━━━ DATA

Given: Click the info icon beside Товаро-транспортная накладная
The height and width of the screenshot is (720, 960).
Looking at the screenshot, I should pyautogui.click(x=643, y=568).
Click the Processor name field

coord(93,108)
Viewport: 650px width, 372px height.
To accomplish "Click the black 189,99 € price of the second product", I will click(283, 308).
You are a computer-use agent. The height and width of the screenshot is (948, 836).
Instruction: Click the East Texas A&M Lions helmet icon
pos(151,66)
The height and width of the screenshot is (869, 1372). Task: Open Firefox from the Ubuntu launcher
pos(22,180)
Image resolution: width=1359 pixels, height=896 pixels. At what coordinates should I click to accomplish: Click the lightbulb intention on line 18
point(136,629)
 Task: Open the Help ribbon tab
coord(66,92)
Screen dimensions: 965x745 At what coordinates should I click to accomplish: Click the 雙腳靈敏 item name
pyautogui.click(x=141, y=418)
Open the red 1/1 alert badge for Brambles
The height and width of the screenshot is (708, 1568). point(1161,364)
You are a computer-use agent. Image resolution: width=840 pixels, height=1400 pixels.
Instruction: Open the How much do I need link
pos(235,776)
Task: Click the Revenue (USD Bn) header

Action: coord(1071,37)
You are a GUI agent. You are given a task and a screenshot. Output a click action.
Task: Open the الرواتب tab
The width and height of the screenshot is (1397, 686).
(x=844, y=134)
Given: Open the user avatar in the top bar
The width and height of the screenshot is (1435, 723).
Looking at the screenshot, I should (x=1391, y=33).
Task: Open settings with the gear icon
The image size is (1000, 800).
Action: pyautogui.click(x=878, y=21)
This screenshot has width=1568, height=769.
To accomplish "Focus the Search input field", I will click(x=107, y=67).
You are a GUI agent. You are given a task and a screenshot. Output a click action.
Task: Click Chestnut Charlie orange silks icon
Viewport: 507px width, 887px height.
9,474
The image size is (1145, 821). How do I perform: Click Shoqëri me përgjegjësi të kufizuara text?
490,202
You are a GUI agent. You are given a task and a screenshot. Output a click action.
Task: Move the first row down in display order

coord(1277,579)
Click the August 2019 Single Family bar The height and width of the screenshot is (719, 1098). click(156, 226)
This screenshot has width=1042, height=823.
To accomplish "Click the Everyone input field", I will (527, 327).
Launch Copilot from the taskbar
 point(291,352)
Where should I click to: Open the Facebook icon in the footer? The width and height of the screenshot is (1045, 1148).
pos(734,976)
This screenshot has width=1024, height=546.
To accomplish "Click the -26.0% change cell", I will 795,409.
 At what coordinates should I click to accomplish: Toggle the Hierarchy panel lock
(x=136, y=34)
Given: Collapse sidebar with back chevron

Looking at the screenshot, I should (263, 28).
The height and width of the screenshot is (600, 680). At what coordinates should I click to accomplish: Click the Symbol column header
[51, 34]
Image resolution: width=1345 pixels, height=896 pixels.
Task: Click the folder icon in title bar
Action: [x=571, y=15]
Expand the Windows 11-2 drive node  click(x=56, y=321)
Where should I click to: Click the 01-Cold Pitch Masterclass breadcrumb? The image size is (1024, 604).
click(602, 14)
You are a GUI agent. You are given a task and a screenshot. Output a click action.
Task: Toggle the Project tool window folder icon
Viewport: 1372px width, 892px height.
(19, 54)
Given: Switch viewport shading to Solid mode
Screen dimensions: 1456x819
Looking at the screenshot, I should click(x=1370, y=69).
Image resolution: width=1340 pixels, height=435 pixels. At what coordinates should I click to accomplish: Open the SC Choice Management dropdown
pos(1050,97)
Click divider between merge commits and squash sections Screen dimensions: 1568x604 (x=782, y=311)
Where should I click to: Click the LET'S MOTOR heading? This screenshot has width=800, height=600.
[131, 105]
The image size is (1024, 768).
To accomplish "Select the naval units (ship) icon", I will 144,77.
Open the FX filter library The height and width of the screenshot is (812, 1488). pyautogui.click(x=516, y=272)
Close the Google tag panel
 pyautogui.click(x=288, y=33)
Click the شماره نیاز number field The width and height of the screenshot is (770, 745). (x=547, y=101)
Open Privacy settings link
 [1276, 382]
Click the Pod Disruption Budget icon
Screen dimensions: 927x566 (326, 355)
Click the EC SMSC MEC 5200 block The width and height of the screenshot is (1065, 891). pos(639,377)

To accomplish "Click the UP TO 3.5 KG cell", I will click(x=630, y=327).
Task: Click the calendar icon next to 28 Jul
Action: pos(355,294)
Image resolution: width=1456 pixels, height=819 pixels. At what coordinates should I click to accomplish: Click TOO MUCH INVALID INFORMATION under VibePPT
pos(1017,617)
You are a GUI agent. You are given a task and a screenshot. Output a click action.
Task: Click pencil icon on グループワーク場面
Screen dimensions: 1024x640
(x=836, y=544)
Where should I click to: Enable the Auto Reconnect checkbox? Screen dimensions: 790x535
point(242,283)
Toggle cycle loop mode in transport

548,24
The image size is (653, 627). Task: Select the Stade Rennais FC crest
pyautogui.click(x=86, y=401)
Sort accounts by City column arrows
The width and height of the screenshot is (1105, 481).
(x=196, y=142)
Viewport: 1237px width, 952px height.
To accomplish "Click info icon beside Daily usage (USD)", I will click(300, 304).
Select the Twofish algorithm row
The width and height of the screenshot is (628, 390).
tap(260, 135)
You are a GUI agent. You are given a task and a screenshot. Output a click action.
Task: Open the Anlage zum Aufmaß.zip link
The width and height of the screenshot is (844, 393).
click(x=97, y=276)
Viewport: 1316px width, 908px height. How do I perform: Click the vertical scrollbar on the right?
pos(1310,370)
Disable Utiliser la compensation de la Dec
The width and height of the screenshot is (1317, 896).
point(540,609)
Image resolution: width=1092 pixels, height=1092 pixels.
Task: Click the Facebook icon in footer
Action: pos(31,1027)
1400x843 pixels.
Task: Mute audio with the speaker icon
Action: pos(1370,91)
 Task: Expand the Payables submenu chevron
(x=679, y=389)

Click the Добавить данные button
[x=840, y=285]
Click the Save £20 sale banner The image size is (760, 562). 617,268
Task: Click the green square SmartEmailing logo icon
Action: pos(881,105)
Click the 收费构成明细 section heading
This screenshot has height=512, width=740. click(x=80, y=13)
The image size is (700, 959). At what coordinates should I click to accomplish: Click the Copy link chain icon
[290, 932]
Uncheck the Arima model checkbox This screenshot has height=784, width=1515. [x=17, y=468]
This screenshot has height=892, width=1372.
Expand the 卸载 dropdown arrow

━━━━━━

Copy out the lines of the material between the line holding "Task: Open settings with the gear icon" and the line holding "will click(x=107, y=67).", inclusive, without changing anything.

RESULT OF THIS EXERCISE:
Task: Open settings with the gear icon
The image size is (1000, 800).
Action: pyautogui.click(x=878, y=21)
This screenshot has width=1568, height=769.
To accomplish "Focus the Search input field", I will click(x=107, y=67).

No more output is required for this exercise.